• **ACTIVITY**: Pull every line from the records that has the word "dimensions" in it.

• **DATASET ENTRIES**:
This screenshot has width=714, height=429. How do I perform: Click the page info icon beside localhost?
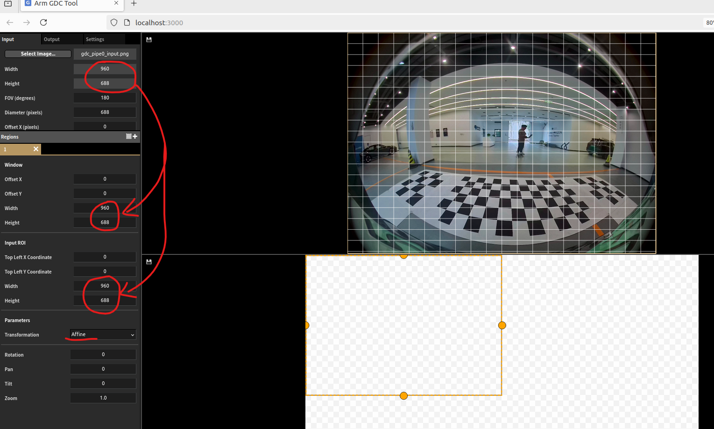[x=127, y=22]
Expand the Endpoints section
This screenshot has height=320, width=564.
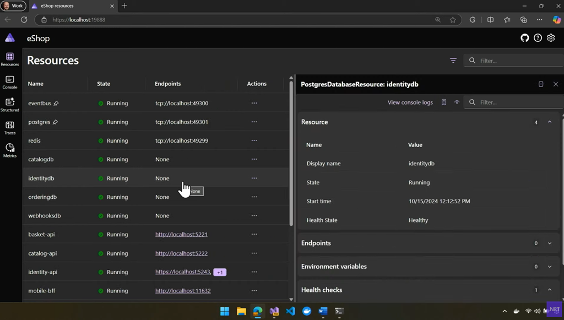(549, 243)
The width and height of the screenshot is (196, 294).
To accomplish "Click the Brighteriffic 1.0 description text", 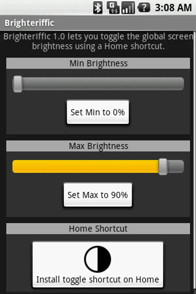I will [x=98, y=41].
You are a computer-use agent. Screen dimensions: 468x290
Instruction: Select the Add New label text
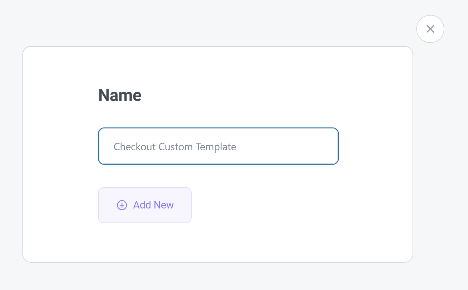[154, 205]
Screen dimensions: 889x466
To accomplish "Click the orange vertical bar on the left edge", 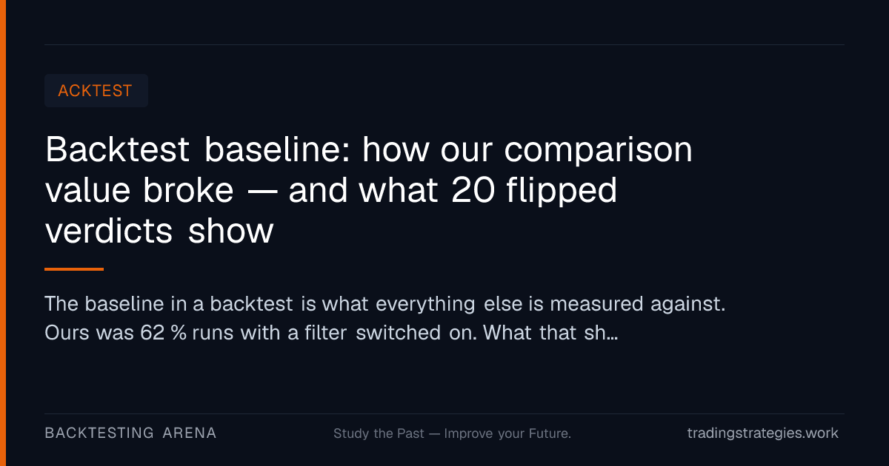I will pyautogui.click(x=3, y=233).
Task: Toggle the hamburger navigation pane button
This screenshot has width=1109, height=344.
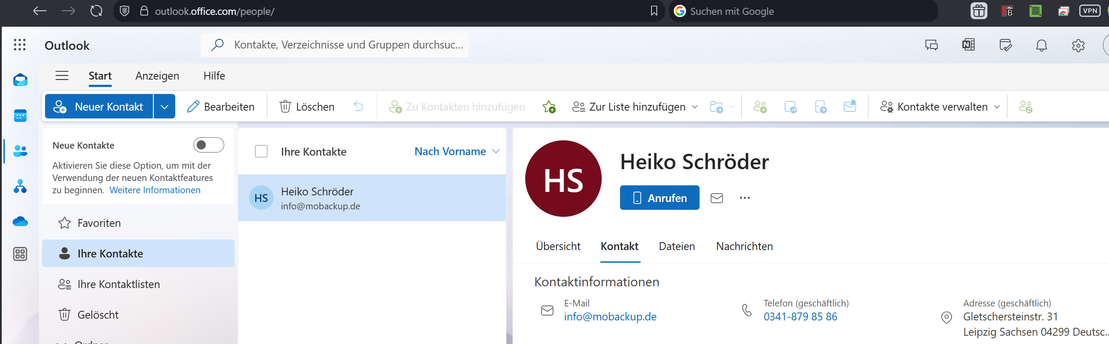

• **SOLUTION TO THE PROBLEM**:
You are a computer-use agent. Screen dimensions: 468x290
Screen dimensions: 889x466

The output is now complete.